>> Start SELECTED EXCERPT

What can you create with just eight colors?
Use your insight and personal style to design the quilt. We will select quilts based on originality, creativity, design, impact, workmanship and overall variety of the exhibit.
Finished measurements must be 20 inches square. The name of the game for this challenge is continuity, so we need this exact size.
The challenge is to use a limited color palette. Your entry must use ONLY the eight colors of fabric in the official Challenge Bundle. Thread color, ink/paint color and colors of embellishments are not limited in their color.
The entire quilt top and binding must be made out of the Cherrywood Challenge Bundle. No other brand of fabric may be added (with the exception of backing). This challenge is about using your talents to show off the suede texture and color of Cherrywood.

>> End SELECTED EXCERPT
>> Start SUPPLIED MATERIAL

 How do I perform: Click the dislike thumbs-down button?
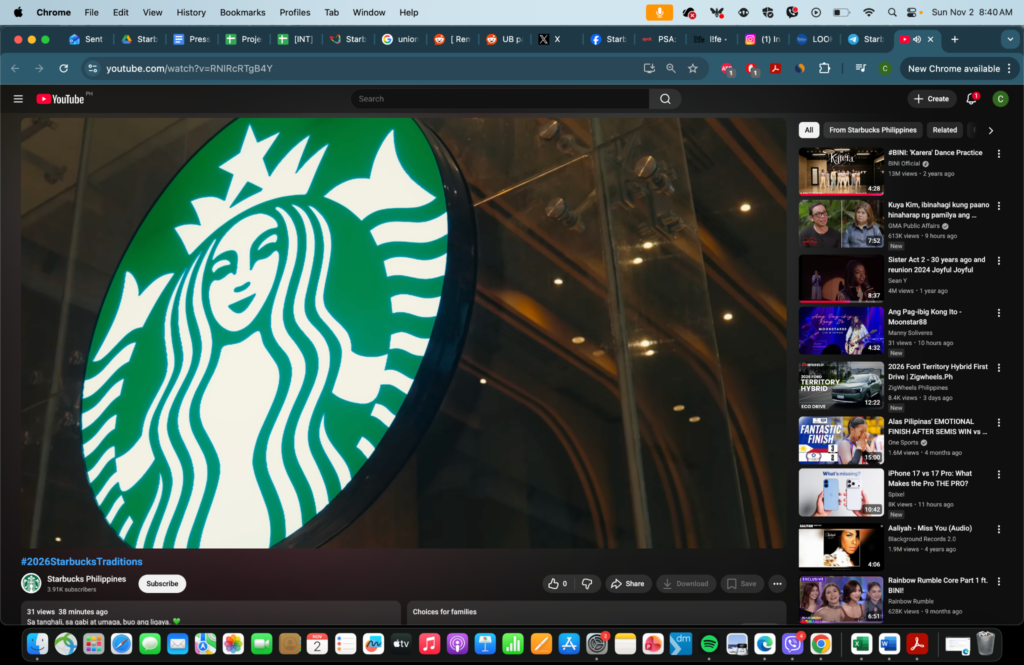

>> End SUPPLIED MATERIAL

## GIVEN INSTRUCTION
Answer these from the quilt challenge rules:
1. What finished measurements must an entry have?
2. How many fabric colors may an entry use, and where must they come from?
3. Which part of the quilt is exempt from the rule against adding other fabric brands?

## COMPLETE ANSWER
1. 20 inches square.
2. Only eight, the colors in the official Challenge Bundle.
3. The backing.